History Lesson
/When I wrote about the new listing at 64 Hillcrest Road last month (approvingly, and my appreciation was echoed by commenters), I was unaware of its provenance: Guy Lombardo bought the house for his parents, and often entertained there, as detailed in today's Greenwich Time.
GREENWICH — Joseph Dillaway Sawyer came to a knoll in Old Greenwich in 1886 and liked what he saw.
The wealthy Bostonian merchant paid $8,500 for the farm. He started a dairy herd before embarking on the great mission of his life: creating a planned community for people of discriminating quality who favored country living in the English tradition.
He built 16 homes and sold them for $10,000 up to $100,000 -- about $2.5 million in today’s dollars. Sawyer attracted the high-society from New York with stylish homes and regular fox hunts.
Many of the homes in the Hillcrest Park section are still standing, and one of the most storied is the one where Guy Lombardo, the famed band leader, held court with his large family.
Lombardo and his siblings played in big family concerts there — a tradition that continues to this day. Guy Lombardo’s parents, Gaetano and Angeline, lived there from 1935 to 1956. Gaetano always wanted to live on a farm, so the orchestra leader bought the Old Greenwich place for him. Cole Porter was reportedly a visitor, according to a neighborhood history, and Mama Lombardo made big spaghetti dinners every Sunday.
The current owner, Kim-Marie Evans, is in awe of the old music room where Guy and his siblings would play together en famile. The room, bracketed by leaded glass windows, inlaid with whimsical Medieval motifs like gryphons and dragons, still gets plenty of activity, said Evans, whose family is enamored by music and drama.
“The music room is the heart and and center of the house. Because Guy Lombardo built it, it has perfect acoustics,” she said. “We do family concerts in there. It’s sort of a throwback, it feels old-timey, but it’s really fun.”
The house at 64 Hillcrest is called Stonehenge, and it certainly lives up to its old English antecedent. There’s a massive stone archway at the entrance and enough stone fireplaces elsewhere in the house to keep several cords of wood ablaze.
Built in 1901, the house has many of the features of an English country home.
”You can’t believe it’s Old Greenwich,” said Evans, a married mother of four. “It feels like you’re pulling into a little, old English country lane, it’s unlike any other part of Greenwich. Like Downton Abbey.”
There are narrow backstairs between levels for the servants to go about their chores, unseen by household occupants. Along with the hidden staircases are little hidden alcoves — an Agatha Christie novel come to life.

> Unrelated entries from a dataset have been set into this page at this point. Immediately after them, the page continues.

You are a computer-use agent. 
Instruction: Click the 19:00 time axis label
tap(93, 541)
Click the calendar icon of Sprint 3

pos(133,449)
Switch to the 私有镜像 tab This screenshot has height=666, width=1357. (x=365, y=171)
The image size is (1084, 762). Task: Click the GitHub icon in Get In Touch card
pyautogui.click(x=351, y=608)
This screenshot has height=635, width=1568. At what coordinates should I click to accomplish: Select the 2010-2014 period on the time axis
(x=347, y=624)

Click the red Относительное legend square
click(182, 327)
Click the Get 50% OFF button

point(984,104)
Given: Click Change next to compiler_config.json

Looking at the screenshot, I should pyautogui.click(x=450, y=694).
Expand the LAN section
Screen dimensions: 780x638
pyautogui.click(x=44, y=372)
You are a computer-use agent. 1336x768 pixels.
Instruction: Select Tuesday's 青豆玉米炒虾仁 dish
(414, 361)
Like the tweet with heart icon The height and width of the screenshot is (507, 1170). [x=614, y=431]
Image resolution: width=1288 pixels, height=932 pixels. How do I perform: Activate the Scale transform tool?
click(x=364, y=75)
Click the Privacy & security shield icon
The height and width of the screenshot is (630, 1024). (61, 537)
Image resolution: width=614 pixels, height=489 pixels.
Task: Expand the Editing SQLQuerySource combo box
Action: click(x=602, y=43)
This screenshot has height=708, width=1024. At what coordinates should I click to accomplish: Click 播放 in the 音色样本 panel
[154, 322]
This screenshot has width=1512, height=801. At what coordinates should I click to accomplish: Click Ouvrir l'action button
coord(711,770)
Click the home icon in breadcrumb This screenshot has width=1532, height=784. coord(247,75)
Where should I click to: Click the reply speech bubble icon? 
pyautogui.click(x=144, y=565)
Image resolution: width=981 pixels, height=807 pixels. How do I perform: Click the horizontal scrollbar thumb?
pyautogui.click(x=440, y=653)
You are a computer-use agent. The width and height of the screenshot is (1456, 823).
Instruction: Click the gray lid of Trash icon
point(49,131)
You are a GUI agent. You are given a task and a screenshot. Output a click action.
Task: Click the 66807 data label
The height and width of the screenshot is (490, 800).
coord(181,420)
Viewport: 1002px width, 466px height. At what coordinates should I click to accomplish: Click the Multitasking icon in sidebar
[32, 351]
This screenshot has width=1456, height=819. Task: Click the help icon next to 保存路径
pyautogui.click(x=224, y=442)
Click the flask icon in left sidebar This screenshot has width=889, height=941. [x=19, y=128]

“There are so many little nooks and crannies,” said Evans, a travel writer, “And it’s the best place ever for kids to play hide-and go seek. You will never find them in a million years.”
Certainly, you buy a house because of how it suits your family, and not because someone famous was once associated with it (or you'd be flocking to my own house, where Katharine Hepburn, a fan of my grandmother, invited herself for tea), and Lombardo was no Katharine Hepburn, in my estimation, but it's kind of neat when there's history linked to it. And, as I said back in April, this is a wonderful house.